Various embodiments utilize an over-center release mechanism to disengage the idler 009 at the end of travel. Various embodiments permit a part of the over-center latch 026 to rest along the side face of the rack 003. At the end of travel for the rack 003, a release pin 019, mounted in the side of the rack 003, pushes on the bottom of the rack linkage, disengaging the over-center linkage 015. In a different embodiment, the second pin 021 over the over-center linkage 015 rests along the top surface of the rack 003. A wedge 002 mounted to the top of the rack 003 forces the second pin 021 to move back to the unactuated state.

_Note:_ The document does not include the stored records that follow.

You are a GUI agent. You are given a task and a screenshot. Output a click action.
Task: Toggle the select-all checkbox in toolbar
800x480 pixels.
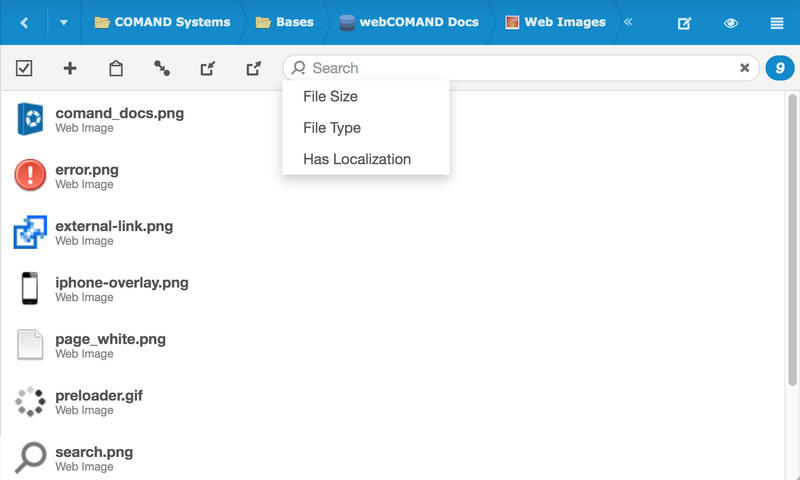(x=24, y=68)

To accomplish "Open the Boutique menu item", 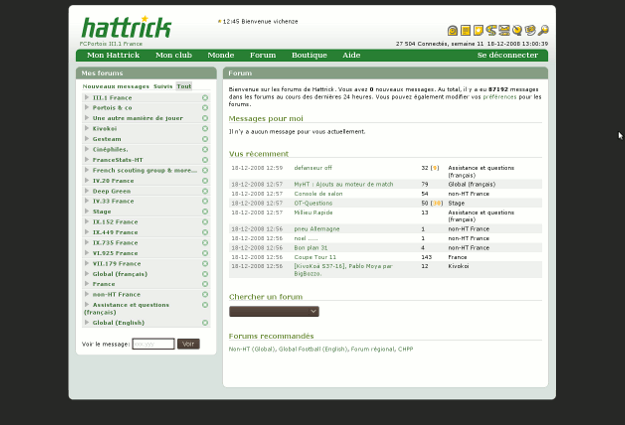I will (x=309, y=55).
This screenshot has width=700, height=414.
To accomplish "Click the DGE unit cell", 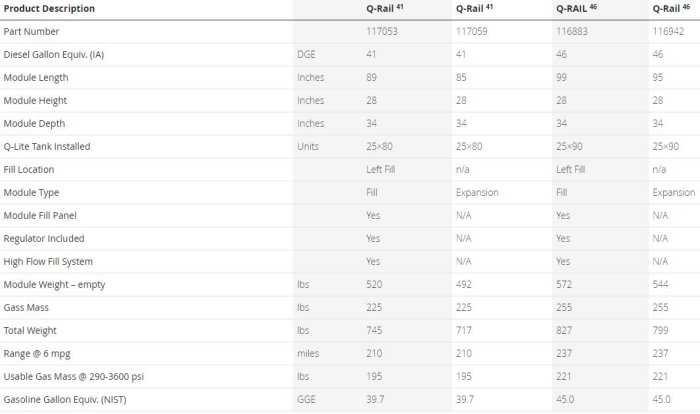I will click(307, 54).
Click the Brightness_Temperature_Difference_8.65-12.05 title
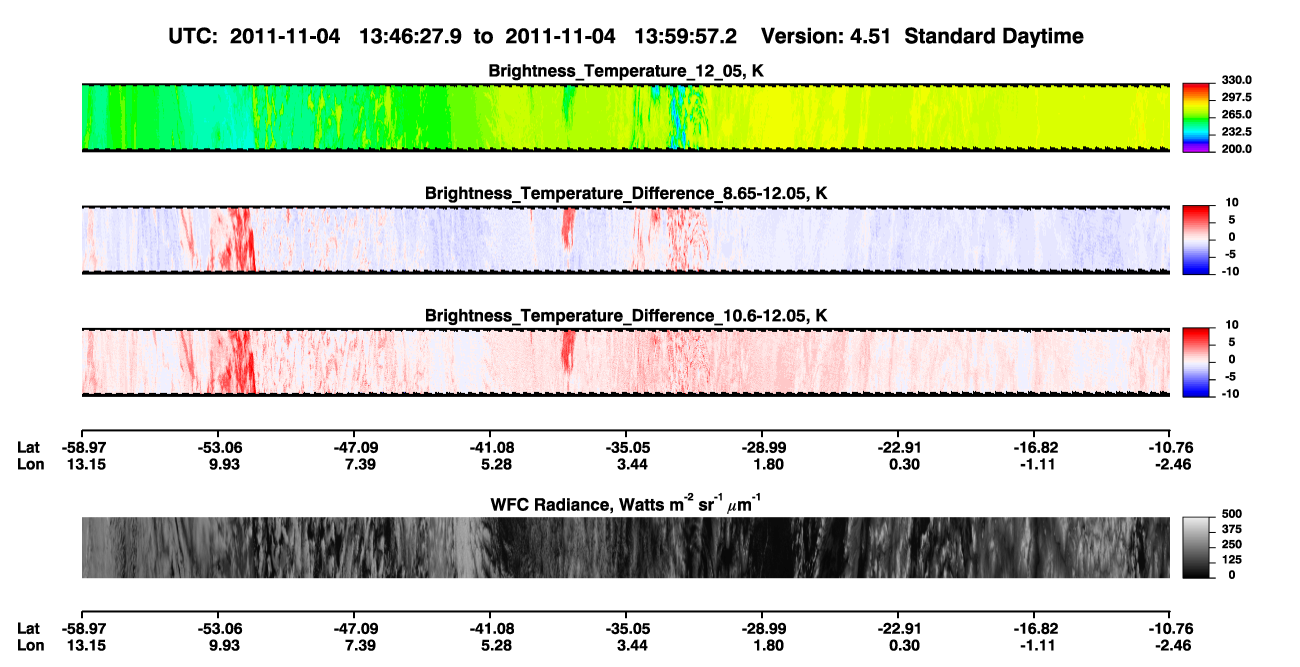Viewport: 1300px width, 667px height. click(626, 193)
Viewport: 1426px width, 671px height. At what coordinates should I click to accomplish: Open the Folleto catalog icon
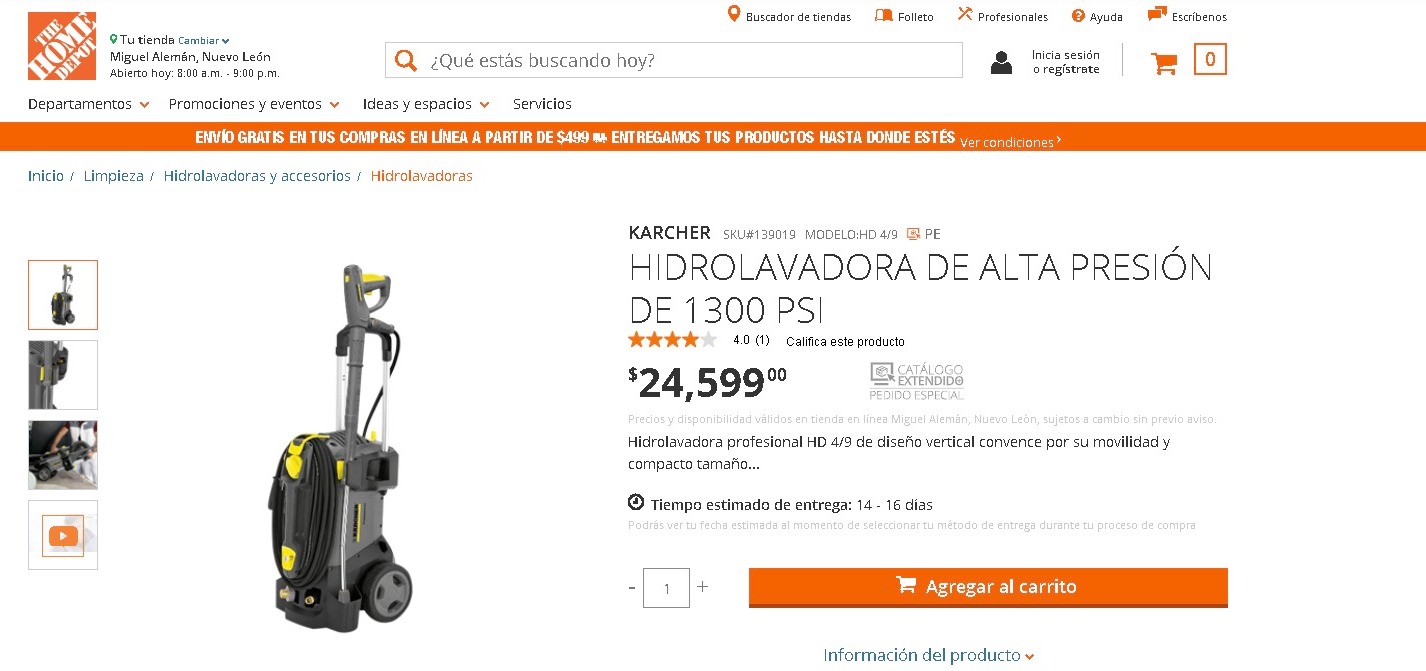(883, 15)
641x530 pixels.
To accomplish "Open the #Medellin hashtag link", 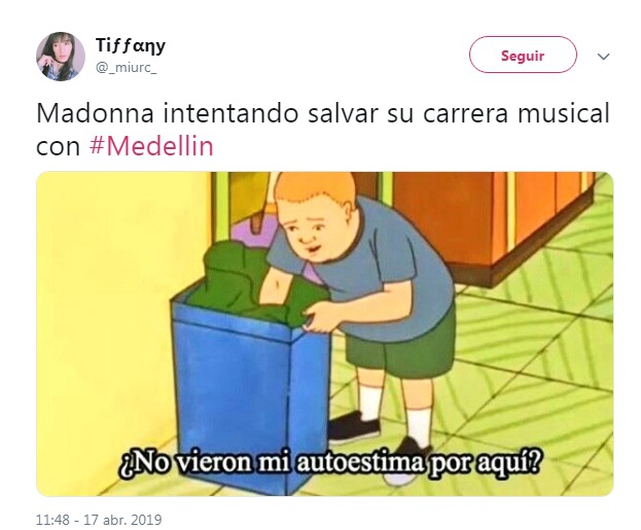I will 151,146.
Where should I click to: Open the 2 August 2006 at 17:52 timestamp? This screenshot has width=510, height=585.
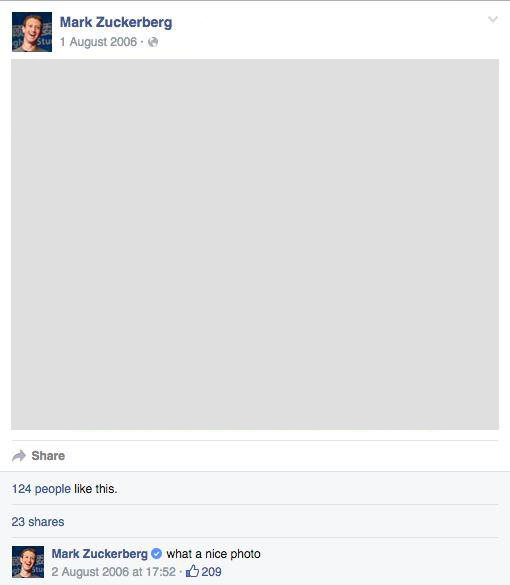113,572
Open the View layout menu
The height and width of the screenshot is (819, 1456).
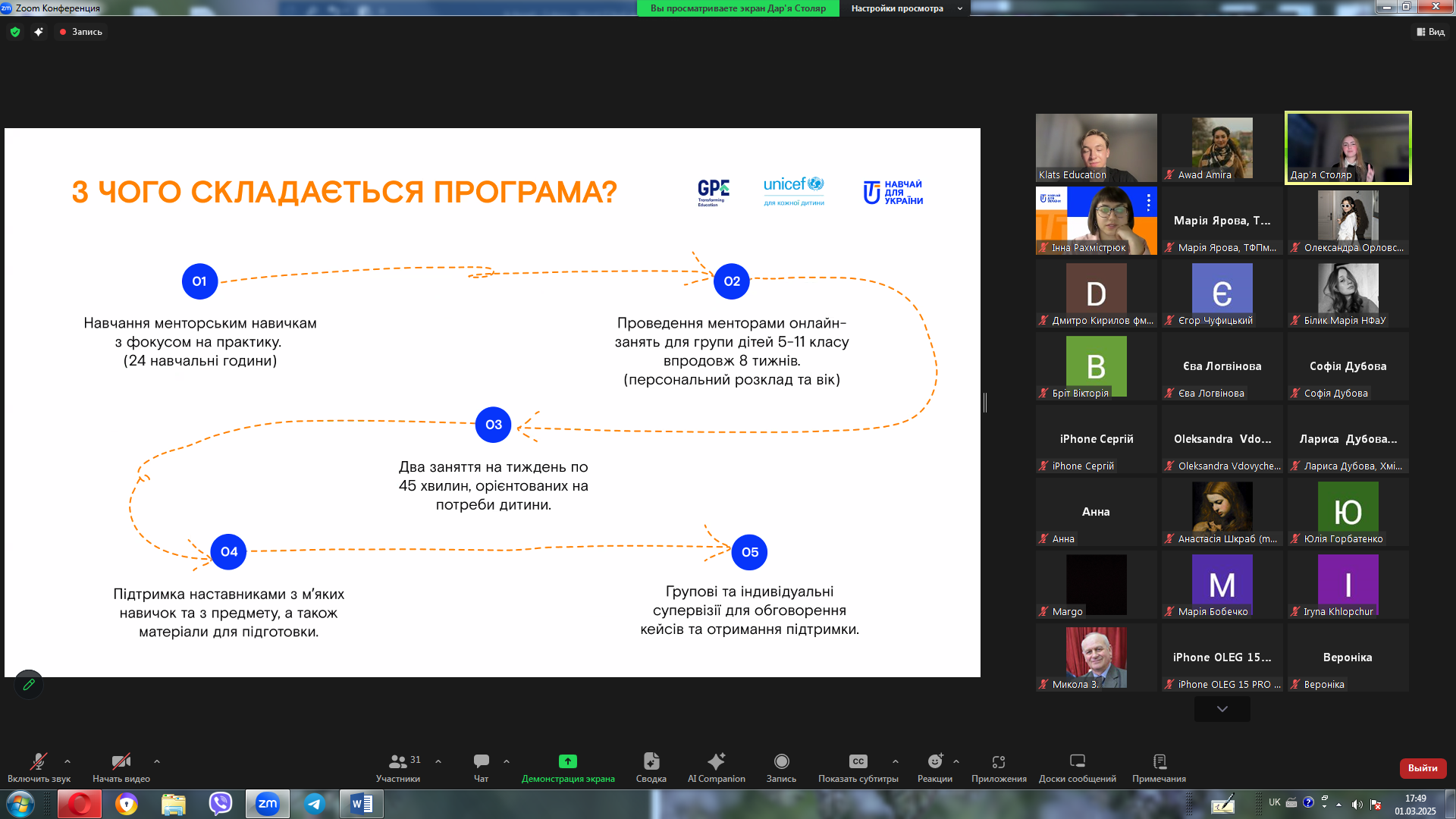(1430, 32)
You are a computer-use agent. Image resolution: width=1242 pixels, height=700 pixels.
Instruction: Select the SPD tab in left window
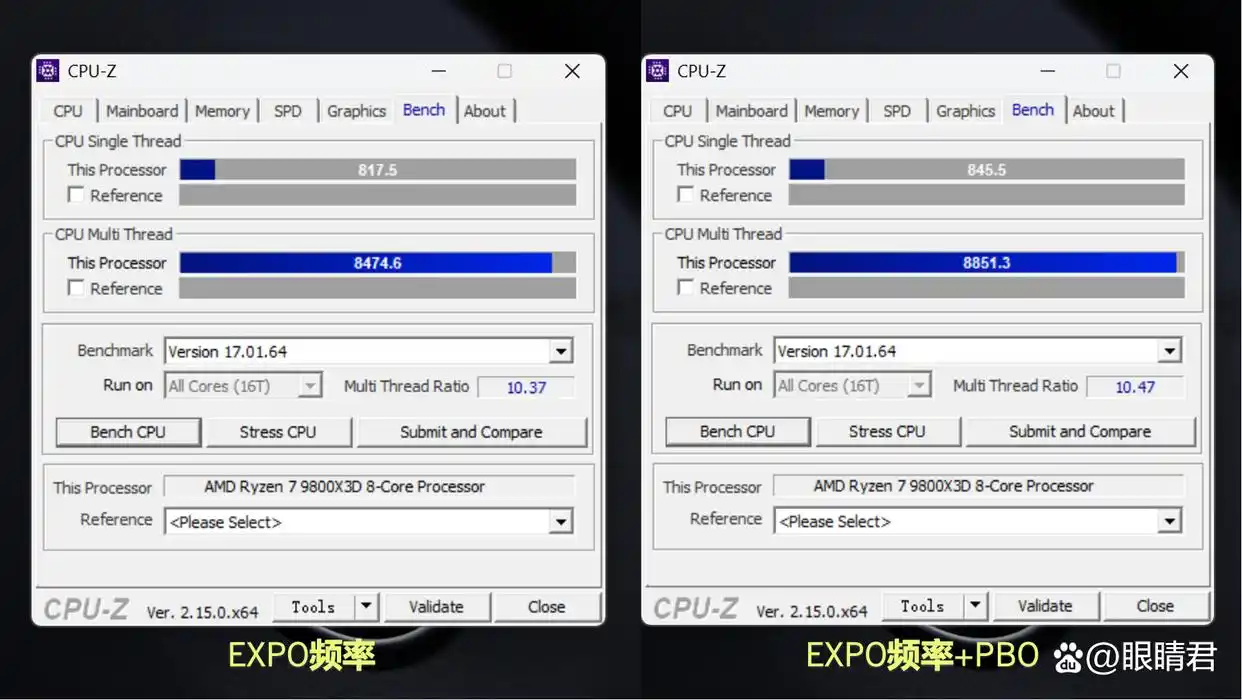pos(288,110)
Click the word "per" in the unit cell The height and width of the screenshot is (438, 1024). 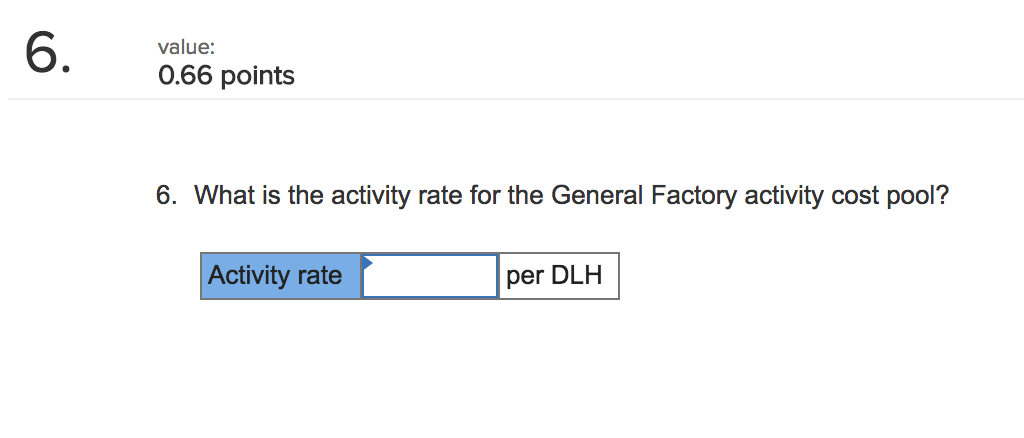click(524, 276)
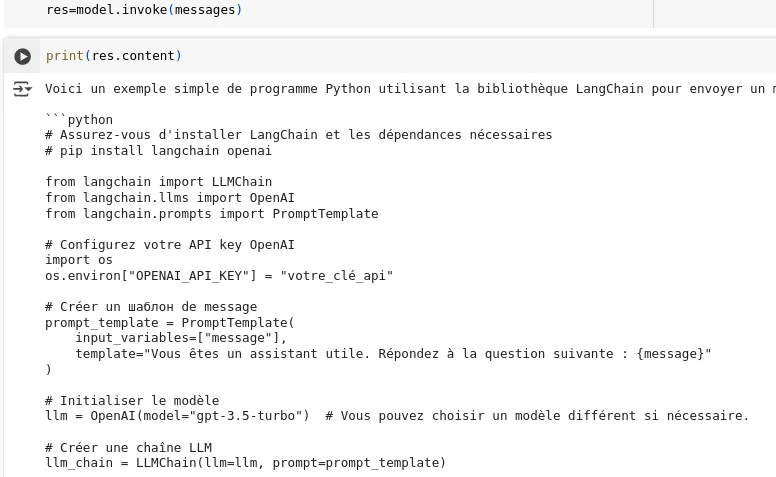The height and width of the screenshot is (477, 776).
Task: Click the 'from langchain.llms import OpenAI' line
Action: pyautogui.click(x=170, y=198)
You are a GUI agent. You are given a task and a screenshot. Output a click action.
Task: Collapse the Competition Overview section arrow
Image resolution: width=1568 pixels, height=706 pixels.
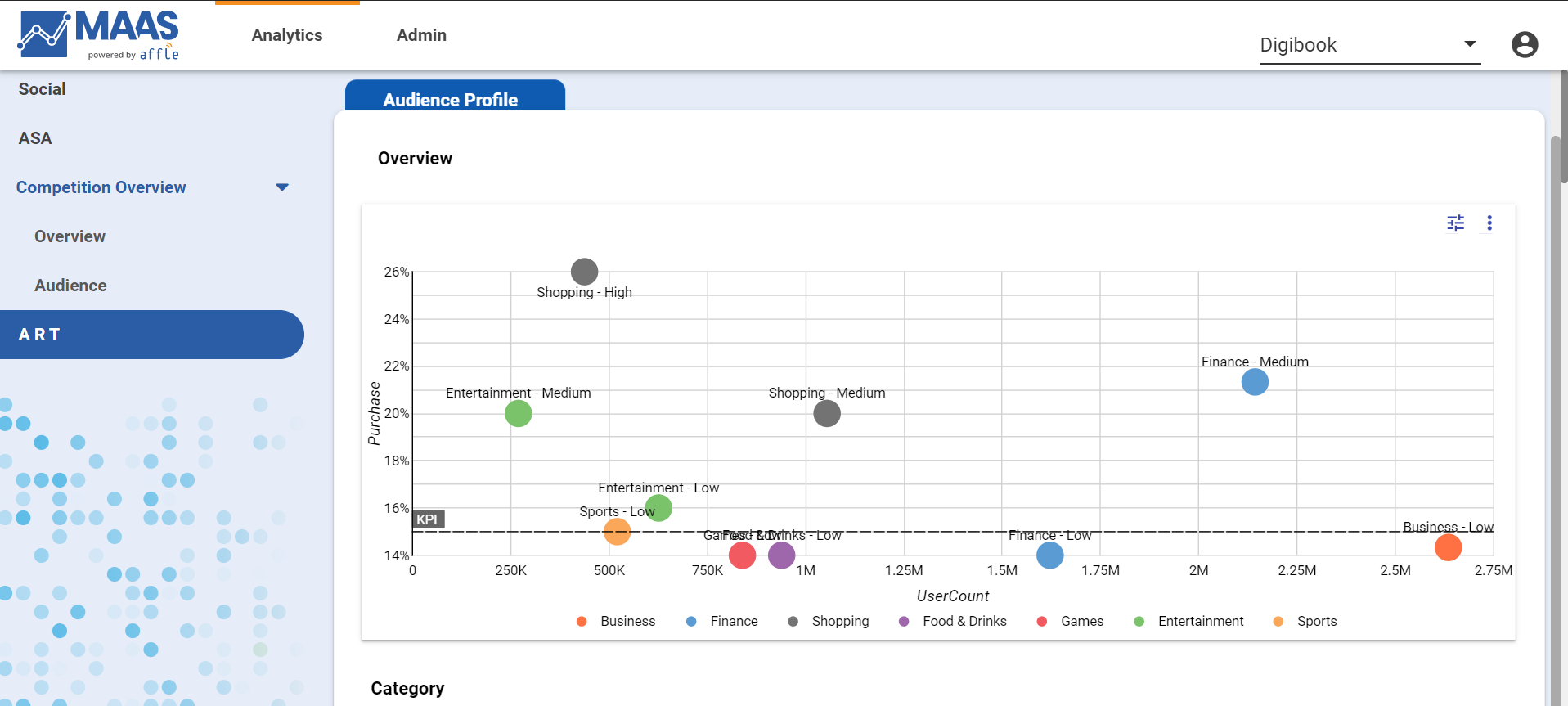(x=282, y=187)
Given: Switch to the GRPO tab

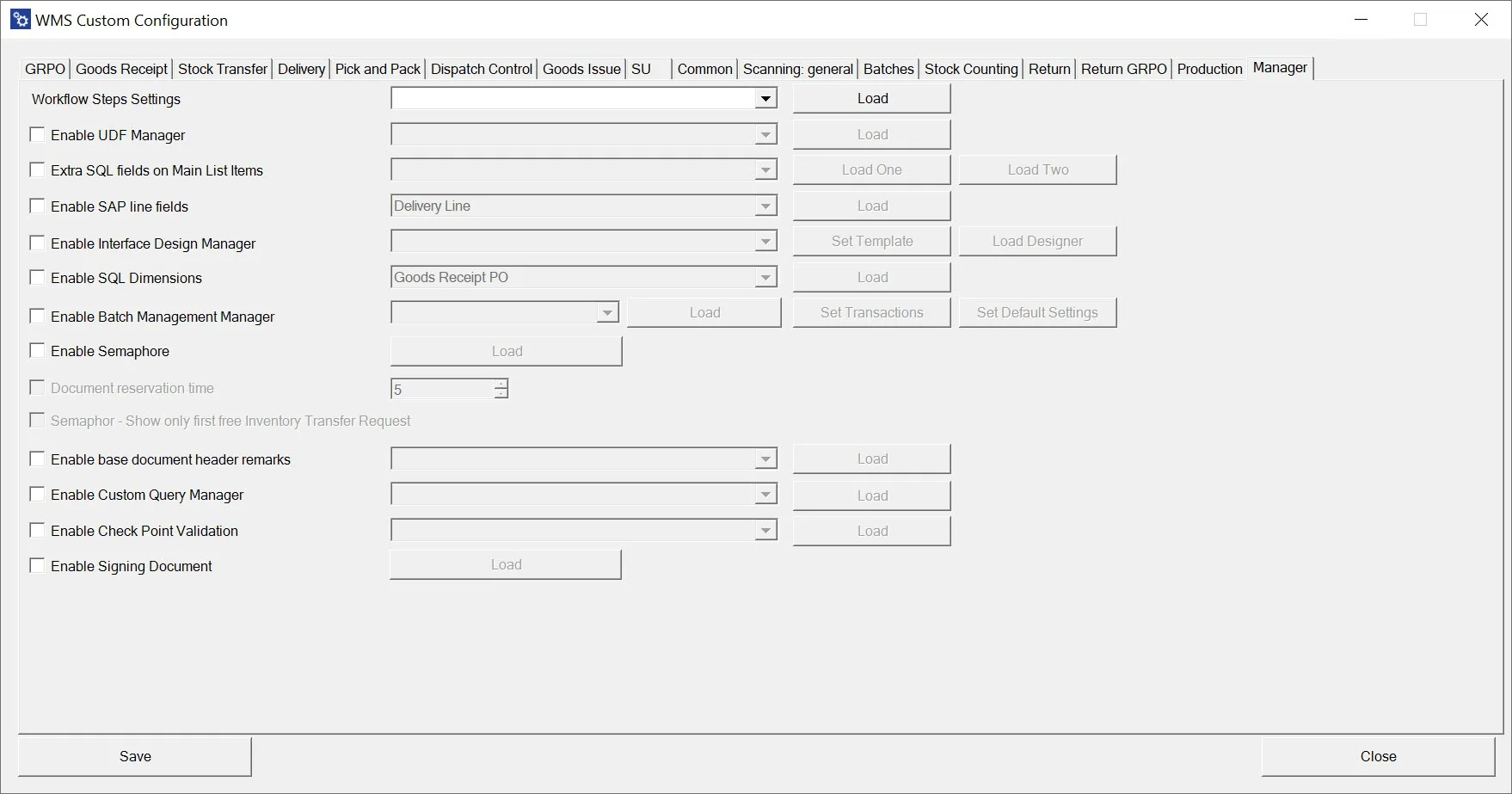Looking at the screenshot, I should pyautogui.click(x=45, y=69).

In various embodiments a retraction spring 011 is placed on the ram 001 and attached to the frame of the splitter. Once the idler 009 has been disengaged, the retraction spring 011 pulls the ram 001 and rack 003 back to the retracted state until the next actuation. It will be noted that although the ram 001 is depicted as an anvil, in other embodiments the ram 001 may be a wedge.

In various embodiments bumpers 032 are used at the end of travel to help stop the ram 001, rack 003, pinion 004, and driven sheave 006. Because all of these components have significant inertia, compression springs may be used for the bumpers 032. The springs may be used to store potential energy, and provide additional force to assist the ram 001 slowing then reversing.

In some embodiments, one or both of the retraction spring 011 and/or the bumpers 032 may be configured to allow splitting power to be maintained as long as possible while shortening the cycle time of the splitting process. Specifically, the rack 003, and specifically the ram 001, may be required to decelerate (e.g., disconnect power from the flywheel), stop, and return to a “home” position. In some embodiments, the rack 003, and specifically the ram 001, may be required to decelerate and/or stop before the ram 001 physically hits the wedge 002. In some embodiments, the rack 003, and specifically the ram 001, may be required to decelerate and/or stop when the ram 001 is within approximately an inch of the wedge. In some embodiments, the rack 003, and specifically the ram 001, may be required to decelerate and/or stop when the ram 001 is within between one and a half inches and half an inch from the ram. The use of the bumpers 032 and/or the retraction spring 011 may allow the rack 003 and ram 001 to decelerate in as short a space as possible. The retraction spring 011 and/or the bumpers 032 may also aid the return of the rack 003 and the ram 001 to a “home” position after a full stroke, which may reduce the time of a splitting cycle.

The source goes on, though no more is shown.